• _WHAT YOU WILL DO_
[a] In the figure legends on small pouch RYGB in mice, what dose of insulin was given in the insulin tolerance test?
[b] Translate this sentence from the figure legends on small pouch RYGB in mice into Spanish: "Note the significant reduction in fat mass but not lean mass after RYGB."
[c] Please continue the figure legends on small pouch RYGB in mice, picking up after their last sentence.

• _SOURCE DOCUMENT_
-*-*-
Small pouch RYGB reduces fat mass and improves insulin tolerance in DIO mice.
(A) Body weight in gram. (B) Body weight change in percentage after RYGB or sham surgery. Note timing of insulin tolerance test (ITT) and cold response test, as well as food intake, body composition (NMR), and energy expenditure (EE) measurements indicated at the top. (C) Fat mass and lean mass at 8 weeks after RYGB or sham surgery. Note the significant reduction in fat mass but not lean mass after RYGB. (D) Insulin tolerance test showing significantly greater decrease of plasma glucose levels after administration of insulin (0.7 Unit/Kg, i.p.) in RYGB mice compared to sham-operated mice, at 8 weeks after surgery. Area under the curve (AUC) for 0–120 min is shown in the insert bar figure. Means ± SEM (RYGB n = 4, Sham n = 6). * p<0.05.
Figure 4.
Small pouch RYGB increases food intake and energy expenditure (EE) in DIO mice.
(A) Average daily high-fat diet intake measured over a period of 3 days at 5 weeks after RYGB or sham surgery. (B) Energy expenditure at 8 weeks after surgery as measured by indirect calorimetry normalized to total body mass. B. Pattern of energy expenditure over 24 h period. (C) Energy expenditure of RYGB and sham-operated mice measured over two consecutive days and shown as average rate per hour for the entire diurnal cycle and separately for day and night on the high fat diet. (D) Comparison of energy expenditure on high-fat diet (HFD, black bars) and on chow (white bars) in RYGB and sham-operated mice. Means ± SEM (RYGB n = 4, Sham n = 6). * p<0.05, based on the student t test or two-way ANOVA test.
Figure 5.
Effects of small pouch RYGB on respiratory exchange ratio (RER) and locomotor activity.
These tests were conducted at 9 weeks after surgery in mice fed a high-fat diet. (A) Diurnal pattern of RER. (B) Average RER for the entire diurnal cycle and separately for day and night. Note the significantly higher RER of RYGB mice during the dark period. (C) Diurnal pattern locomotor activity. (D) Average locomotor activity for the entire diurnal cycle and separately for day and night. Note the significantly higher activity of RYGB mice during the light period. Means ± SEM (RYGB n = 4, Sham n = 6). * p<0.05.
-*-*-
• _RAW DATA_

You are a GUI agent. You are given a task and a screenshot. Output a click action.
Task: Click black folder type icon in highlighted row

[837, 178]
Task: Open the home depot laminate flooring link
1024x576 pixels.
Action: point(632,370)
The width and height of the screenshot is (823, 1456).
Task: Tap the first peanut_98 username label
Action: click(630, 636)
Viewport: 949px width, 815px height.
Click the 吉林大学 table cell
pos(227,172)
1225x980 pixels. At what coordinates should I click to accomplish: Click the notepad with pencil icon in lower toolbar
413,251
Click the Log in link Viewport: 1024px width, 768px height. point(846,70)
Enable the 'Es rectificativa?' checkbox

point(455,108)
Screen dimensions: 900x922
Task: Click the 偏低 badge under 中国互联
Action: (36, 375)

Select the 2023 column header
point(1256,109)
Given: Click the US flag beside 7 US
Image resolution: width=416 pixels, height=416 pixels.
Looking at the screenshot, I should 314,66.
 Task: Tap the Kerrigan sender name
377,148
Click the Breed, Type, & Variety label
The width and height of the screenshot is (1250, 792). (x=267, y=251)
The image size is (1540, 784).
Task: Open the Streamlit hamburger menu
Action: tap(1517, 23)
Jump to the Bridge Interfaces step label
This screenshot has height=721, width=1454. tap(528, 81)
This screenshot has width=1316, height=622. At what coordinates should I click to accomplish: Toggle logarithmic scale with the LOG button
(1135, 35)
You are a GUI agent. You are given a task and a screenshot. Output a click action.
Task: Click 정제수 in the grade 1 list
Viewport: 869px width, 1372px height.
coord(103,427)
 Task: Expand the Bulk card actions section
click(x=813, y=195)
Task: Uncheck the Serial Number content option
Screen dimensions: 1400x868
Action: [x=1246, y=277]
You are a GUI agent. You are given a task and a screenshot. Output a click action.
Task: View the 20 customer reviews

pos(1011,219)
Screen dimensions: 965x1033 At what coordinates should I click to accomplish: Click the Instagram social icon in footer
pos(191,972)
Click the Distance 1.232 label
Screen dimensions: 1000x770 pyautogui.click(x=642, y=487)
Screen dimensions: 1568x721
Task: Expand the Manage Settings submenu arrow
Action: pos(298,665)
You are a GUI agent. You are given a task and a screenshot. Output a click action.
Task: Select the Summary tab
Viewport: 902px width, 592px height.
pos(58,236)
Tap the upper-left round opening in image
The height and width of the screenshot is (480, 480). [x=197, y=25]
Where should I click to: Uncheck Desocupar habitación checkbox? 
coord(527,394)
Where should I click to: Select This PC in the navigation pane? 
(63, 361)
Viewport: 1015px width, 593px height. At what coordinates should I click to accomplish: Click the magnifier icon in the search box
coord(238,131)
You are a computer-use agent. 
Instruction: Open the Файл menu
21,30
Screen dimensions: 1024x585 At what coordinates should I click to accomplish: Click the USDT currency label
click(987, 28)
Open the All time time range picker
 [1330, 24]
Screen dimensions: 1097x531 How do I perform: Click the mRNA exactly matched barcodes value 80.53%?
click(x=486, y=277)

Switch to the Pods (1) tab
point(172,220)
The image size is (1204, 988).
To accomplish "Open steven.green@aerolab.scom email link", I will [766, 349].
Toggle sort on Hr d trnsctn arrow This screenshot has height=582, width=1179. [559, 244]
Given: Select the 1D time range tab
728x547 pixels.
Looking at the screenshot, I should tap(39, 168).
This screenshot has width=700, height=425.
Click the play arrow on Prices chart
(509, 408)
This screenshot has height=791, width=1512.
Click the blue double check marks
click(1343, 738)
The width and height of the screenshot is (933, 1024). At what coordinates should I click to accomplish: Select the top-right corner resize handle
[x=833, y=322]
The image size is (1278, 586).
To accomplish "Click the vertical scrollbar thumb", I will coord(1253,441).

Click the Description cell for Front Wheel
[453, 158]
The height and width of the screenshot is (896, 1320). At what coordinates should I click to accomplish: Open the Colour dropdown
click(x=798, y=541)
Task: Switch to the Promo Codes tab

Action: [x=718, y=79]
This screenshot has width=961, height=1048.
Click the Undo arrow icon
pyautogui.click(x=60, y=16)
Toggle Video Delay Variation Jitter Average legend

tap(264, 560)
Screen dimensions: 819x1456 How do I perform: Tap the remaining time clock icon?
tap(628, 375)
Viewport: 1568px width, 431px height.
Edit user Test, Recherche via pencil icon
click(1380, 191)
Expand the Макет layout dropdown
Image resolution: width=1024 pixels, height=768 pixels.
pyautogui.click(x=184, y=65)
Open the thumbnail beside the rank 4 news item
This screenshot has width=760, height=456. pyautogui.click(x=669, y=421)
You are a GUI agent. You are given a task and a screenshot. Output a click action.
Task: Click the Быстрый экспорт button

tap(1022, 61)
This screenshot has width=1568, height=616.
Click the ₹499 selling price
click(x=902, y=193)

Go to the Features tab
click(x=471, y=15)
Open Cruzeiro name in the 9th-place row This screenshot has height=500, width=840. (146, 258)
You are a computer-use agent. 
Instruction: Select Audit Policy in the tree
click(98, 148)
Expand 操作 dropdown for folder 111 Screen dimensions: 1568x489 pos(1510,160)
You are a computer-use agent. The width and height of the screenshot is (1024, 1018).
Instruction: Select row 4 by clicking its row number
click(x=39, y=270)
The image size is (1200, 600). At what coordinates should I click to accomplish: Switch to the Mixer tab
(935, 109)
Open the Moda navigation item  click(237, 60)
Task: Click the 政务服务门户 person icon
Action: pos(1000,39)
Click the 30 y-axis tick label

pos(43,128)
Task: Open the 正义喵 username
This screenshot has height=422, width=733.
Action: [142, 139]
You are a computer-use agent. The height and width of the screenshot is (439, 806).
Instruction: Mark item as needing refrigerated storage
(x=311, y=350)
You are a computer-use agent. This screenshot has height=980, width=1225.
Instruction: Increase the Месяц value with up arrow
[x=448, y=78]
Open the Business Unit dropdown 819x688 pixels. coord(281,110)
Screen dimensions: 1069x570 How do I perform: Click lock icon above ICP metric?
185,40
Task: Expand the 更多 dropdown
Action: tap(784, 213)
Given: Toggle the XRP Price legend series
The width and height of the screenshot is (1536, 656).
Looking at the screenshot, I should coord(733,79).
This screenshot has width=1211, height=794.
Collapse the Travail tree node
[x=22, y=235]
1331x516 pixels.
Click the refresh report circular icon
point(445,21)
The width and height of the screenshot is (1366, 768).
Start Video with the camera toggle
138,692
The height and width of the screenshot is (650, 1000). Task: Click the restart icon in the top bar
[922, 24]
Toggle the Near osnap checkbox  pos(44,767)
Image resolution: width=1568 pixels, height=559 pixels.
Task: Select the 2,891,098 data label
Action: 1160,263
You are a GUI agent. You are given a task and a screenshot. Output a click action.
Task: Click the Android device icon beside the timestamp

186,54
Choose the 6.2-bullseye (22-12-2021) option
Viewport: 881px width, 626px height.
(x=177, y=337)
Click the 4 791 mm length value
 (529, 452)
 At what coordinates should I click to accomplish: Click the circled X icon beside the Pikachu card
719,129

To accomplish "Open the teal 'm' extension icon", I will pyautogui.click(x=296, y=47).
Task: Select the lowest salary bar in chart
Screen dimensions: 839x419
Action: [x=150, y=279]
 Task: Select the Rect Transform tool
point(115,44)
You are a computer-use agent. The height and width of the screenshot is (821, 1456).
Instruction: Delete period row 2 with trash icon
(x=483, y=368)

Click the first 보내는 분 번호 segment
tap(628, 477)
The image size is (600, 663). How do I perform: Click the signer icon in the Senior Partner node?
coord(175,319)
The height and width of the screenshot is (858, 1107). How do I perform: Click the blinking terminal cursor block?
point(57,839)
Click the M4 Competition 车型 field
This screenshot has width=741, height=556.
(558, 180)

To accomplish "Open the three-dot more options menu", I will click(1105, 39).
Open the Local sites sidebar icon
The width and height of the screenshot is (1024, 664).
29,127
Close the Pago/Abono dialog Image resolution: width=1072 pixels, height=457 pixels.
-*-*-
• _SOLVED PROBLEMS_
[a] 0.7 Unit/Kg, i.p.

[b] Observe la reducción significativa de la masa grasa, pero no de la masa magra, después del RYGB.

[c]
Figure 6.
Small pouch RYGB increases energy expenditure and respiratory exchange rate (RER).
These tests were conducted in DIO mice on chow diet. (A) Diurnal pattern of energy expenditure. (B) Average energy expenditure for the entire diurnal cycle and separately for day and night. The test was conducted in DIO mice at 9 weeks after RYGB or sham surgery and fed normal chow diet during testing. Note the significantly higher energy expenditure during both light and dark periods. (C) Diurnal pattern of RER. (D) Average RER for the entire diurnal cycle and separately for day and night. Note the significantly higher RER of RYGB mice for both day and night. Means ± SEM (RYGB n = 4, Sham n = 6). * p<0.05.
Figure 7.
Effects of RYGB on locomotor activity and response to cold exposure in mice fed chow diet.
(A) Diurnal pattern of locomotor activity. (B) Average locomotor activity for the entire diurnal cycle and separately for day and night. Note the significantly higher activity of RYGB mouse during the light period. (C) Cold exposure-induced change in body temperature of DIO mice at 6 weeks after RYGB or sham surgery and fed normal chow diet during testing. Area under the curve (AUC) is shown in the inset bar figure. Note that RYGB mice are less able to resist cold exposure compared with sham-operated mice. Means ± SEM (RYGB n = 4, Sham n = 6). * p<0.05.